The Department of Defense (DoD) has developed new assurance frameworks for autonomous vendors to follow, requiring them to prove their systems will work, without question, in every scenario. These frameworks reshape how autonomous systems, whether operating in the air, on the ground or in the water, are tested, validated and fielded. With this shift, trusted autonomy has become the prerequisite for autonomous systems to scale.

New DoD guidebooks signal a “decisive shift,” said Miguel Ángel de Frutos Carro, director and CTO at UAV Navigation-Grupo Oesía, and require autonomy vendors to “demonstrate not just technological capability, but also trust, resilience, cybersecurity and interoperability.” They also must prove they can perform in contested and degraded environments.

“In practice,” de Frutos Carro said, “this translates into systems that perform predictably under stress, are inherently cyber-secure, and can integrate seamlessly into joint and coalition operations.”

But demonstrating trust isn’t easy. It requires vigorous testing, evaluation, verification and validation, along with governance through regulation and engineering safeguards, Sanders said. While this can be a long, difficult process, it’s the only way to ensure autonomous systems predictably perform their jobs.
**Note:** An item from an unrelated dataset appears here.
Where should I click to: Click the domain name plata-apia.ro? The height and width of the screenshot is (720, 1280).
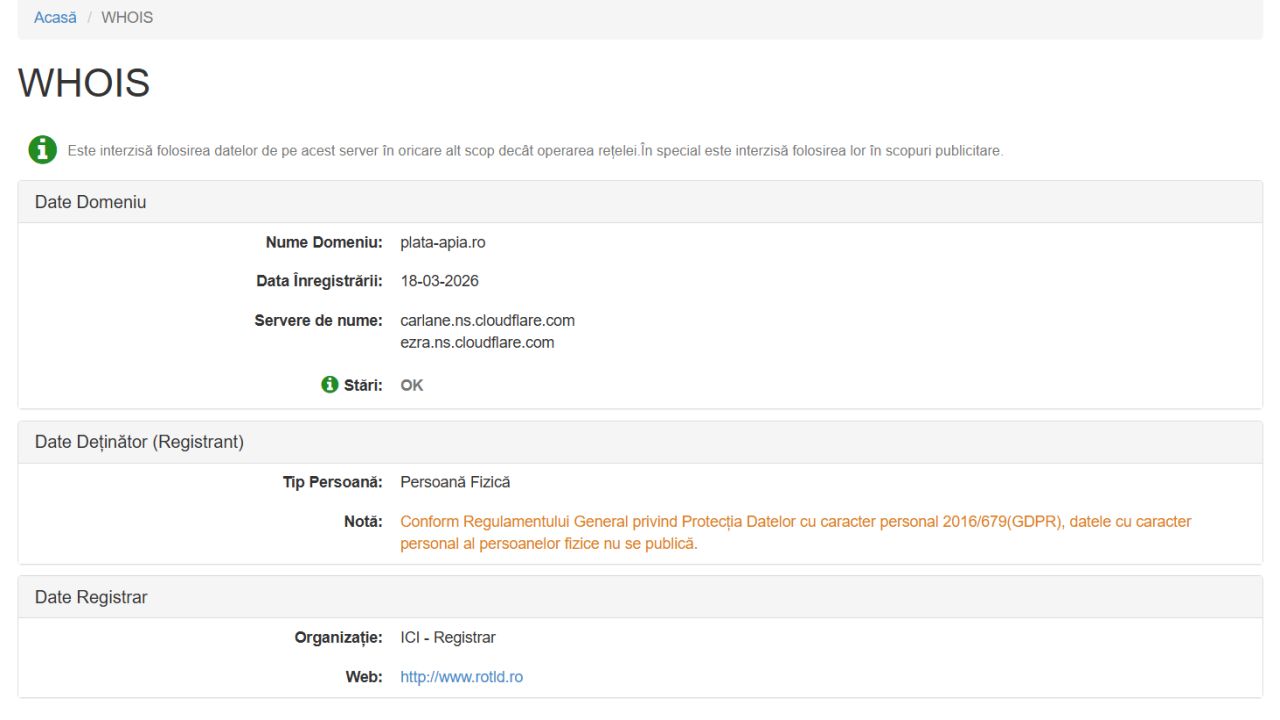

“Trusted autonomy in defense goes beyond whether it can drive a vehicle and intelligently execute on missions. It’s about whether soldiers, operators and regulators believe it will behave predictably and in the way it’s intended to when things go awry,” Sanders said. “Proving reliability in those moments requires millions of testing miles, explainable AI and bulletproof cybersecurity.”

Joby’s Superpilot-equipped Cessna 208 flies autonomously over the Pacific Ocean during the Resolute Force Pacific (REFORPAC) exercise. Photo courtesy of Joby Aviation.

Evolving Guidance

Guidebooks from the DoD move autonomy vendors from a “trust us” to a “prove it” model, Sanders said. Vendors now must show how their AI works, build in fail-safes and back everything up with transparent testing, cybersecurity and supply-chain evidence.

One such guidebook, published by the office of Developmental Test, Evaluation and Assessment (DTE&A), focuses on AI, providing “recommended practices for early and developmental test and evaluation (DT&E) of AI applications and AI-enabled systems,” according to the office website. The test and evaluation (T&E) guidance focuses on how AI models impact test strategy, planning, preparation, execution, analysis and reporting.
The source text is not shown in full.